[Dataset entries]
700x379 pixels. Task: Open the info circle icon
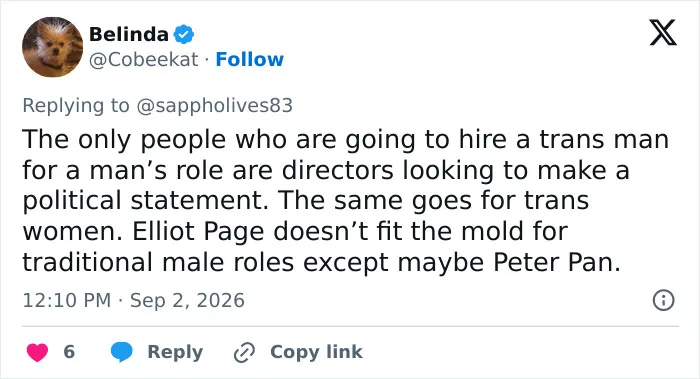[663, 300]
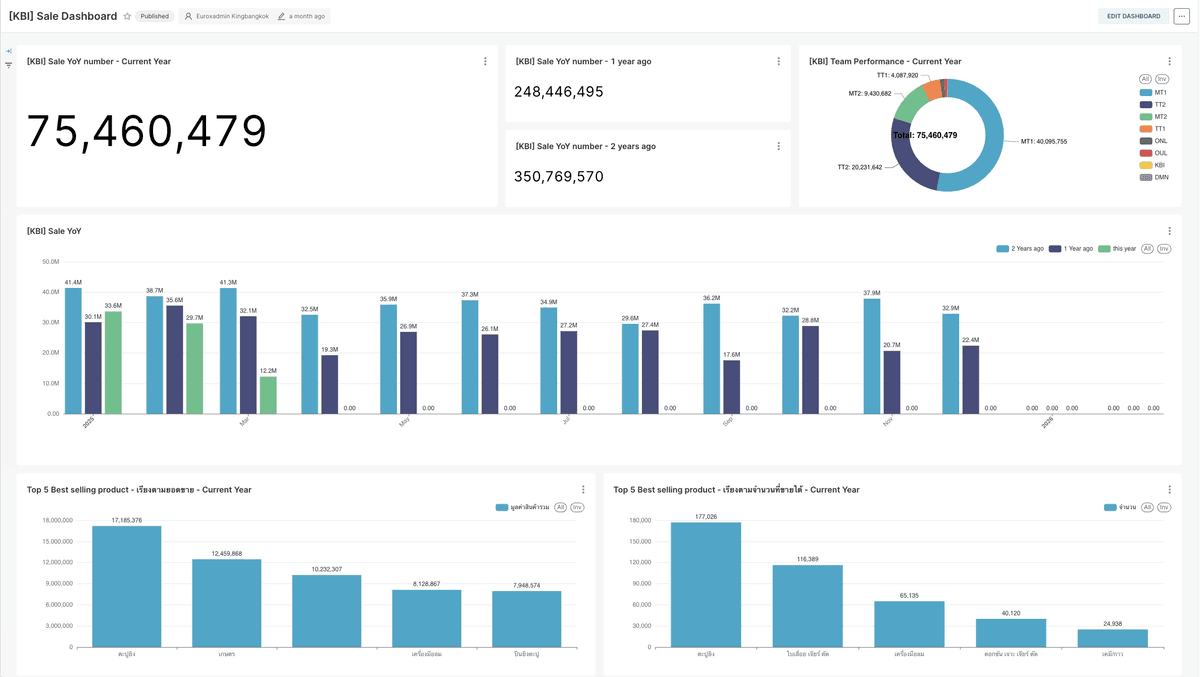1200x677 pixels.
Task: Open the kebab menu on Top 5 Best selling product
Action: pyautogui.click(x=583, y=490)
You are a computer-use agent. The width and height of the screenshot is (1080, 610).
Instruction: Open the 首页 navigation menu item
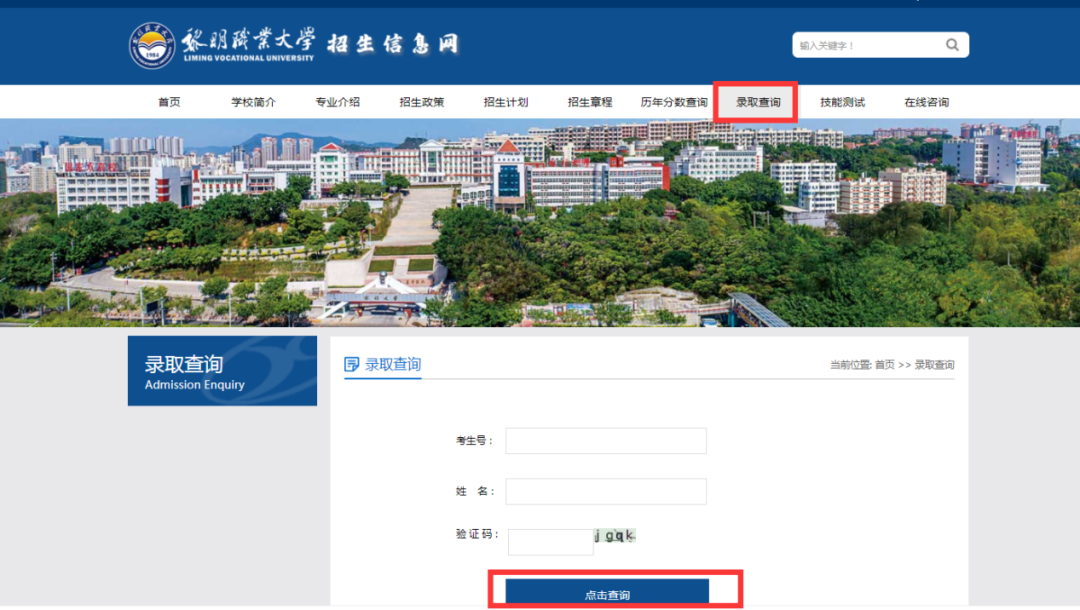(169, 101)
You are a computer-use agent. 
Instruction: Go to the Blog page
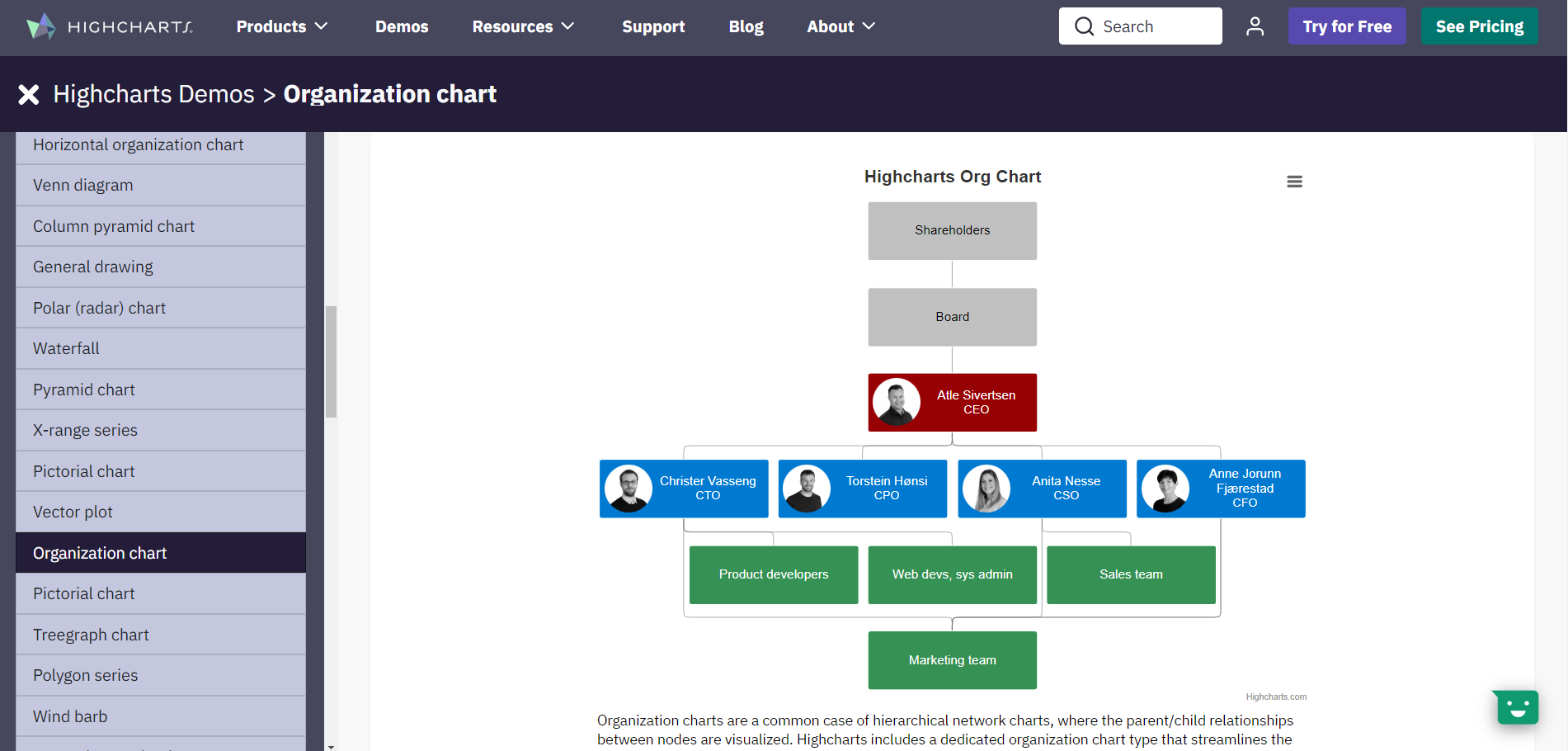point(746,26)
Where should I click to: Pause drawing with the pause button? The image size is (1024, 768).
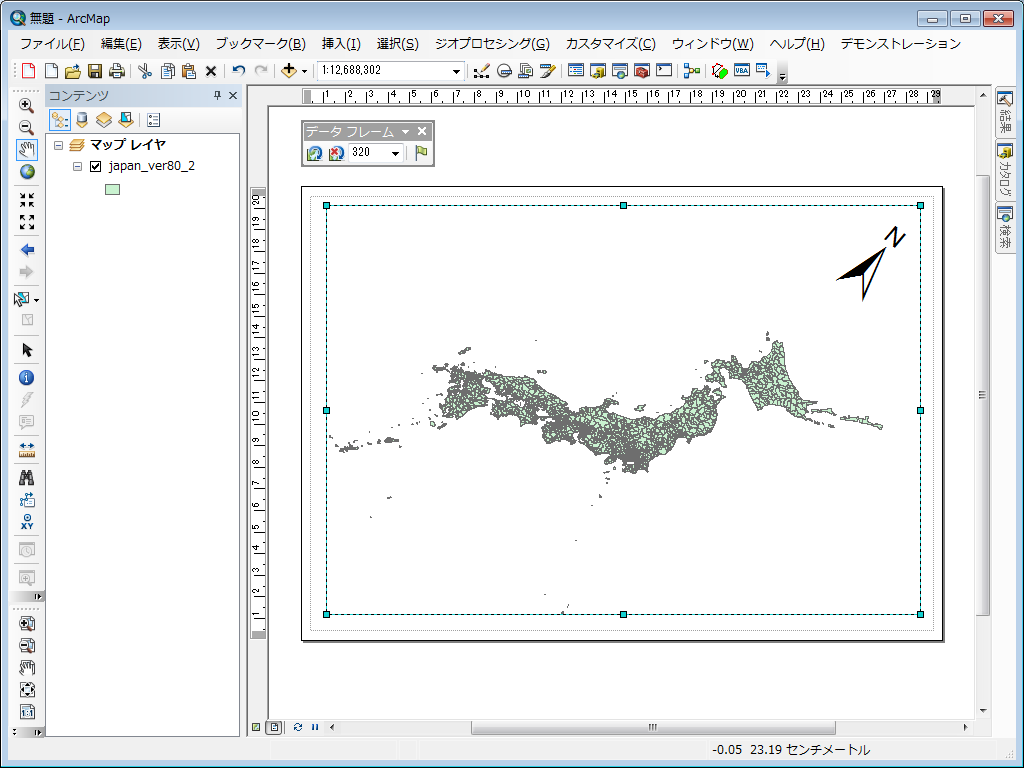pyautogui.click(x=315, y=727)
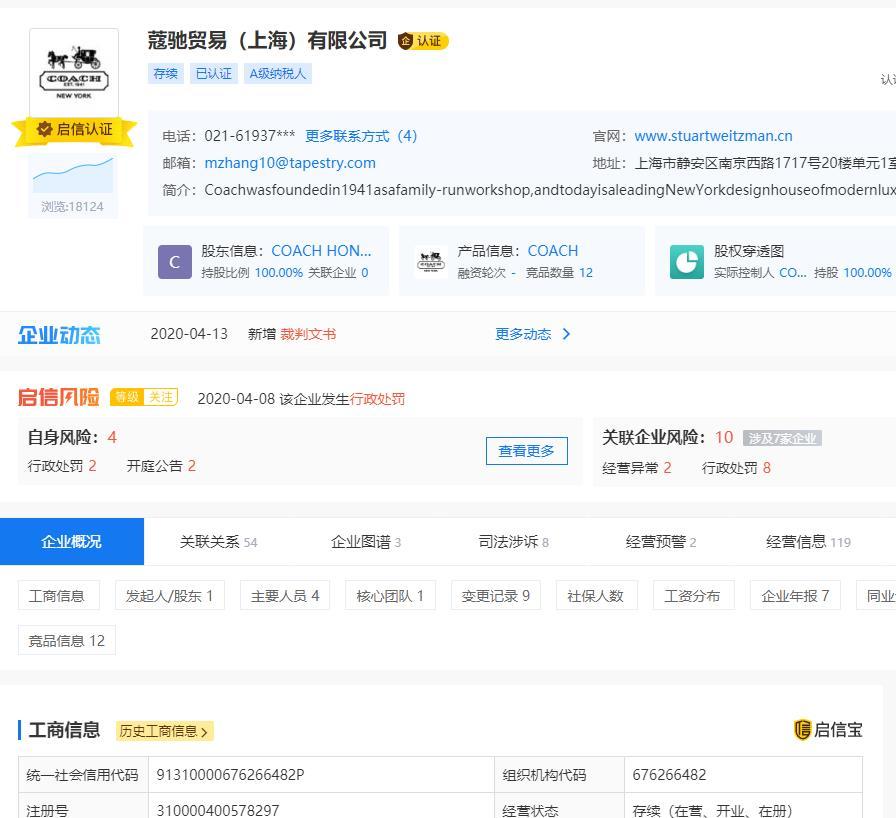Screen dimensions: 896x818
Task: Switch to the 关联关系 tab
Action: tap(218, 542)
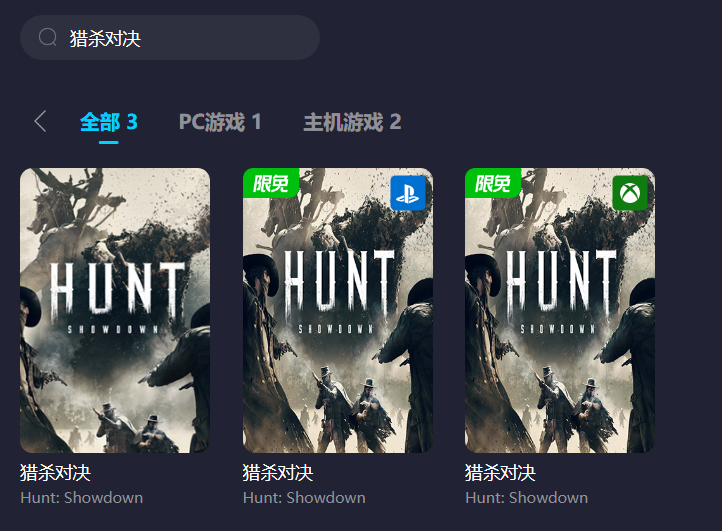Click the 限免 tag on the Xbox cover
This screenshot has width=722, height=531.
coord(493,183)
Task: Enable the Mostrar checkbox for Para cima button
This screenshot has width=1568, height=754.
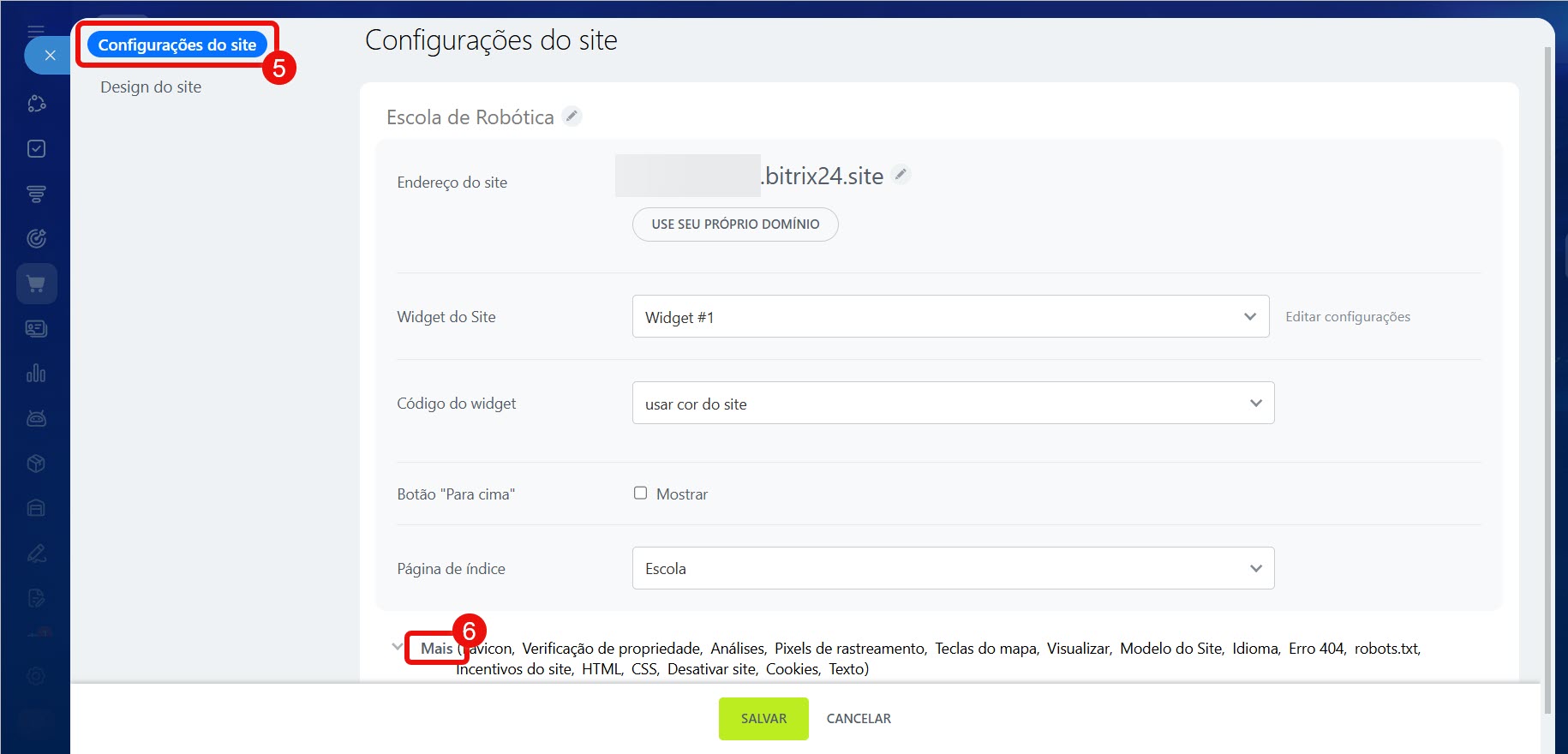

Work to be completed
Give the data above again, exactly and completely. No pictures go in.

Task response
700x379 pixels. Task: Open the info circle icon
[663, 300]
1200x677 pixels.
Task: Open the kebab menu on Top 5 Best selling product
Action: pyautogui.click(x=583, y=490)
You are a computer-use agent. The width and height of the screenshot is (1080, 610).
Instruction: Open the 首页 navigation menu item
(169, 101)
You are a computer-use agent. 
Instruction: Go to the Blog page
point(746,26)
Where should I click to: Pause drawing with the pause button? The image size is (1024, 768).
pyautogui.click(x=315, y=727)
Screen dimensions: 896x818
Task: Switch to the 关联关系 tab
Action: tap(218, 542)
Click the 限免 tag on the Xbox cover
This screenshot has width=722, height=531.
coord(493,183)
Task: Enable the Mostrar checkbox for Para cima button
This screenshot has width=1568, height=754.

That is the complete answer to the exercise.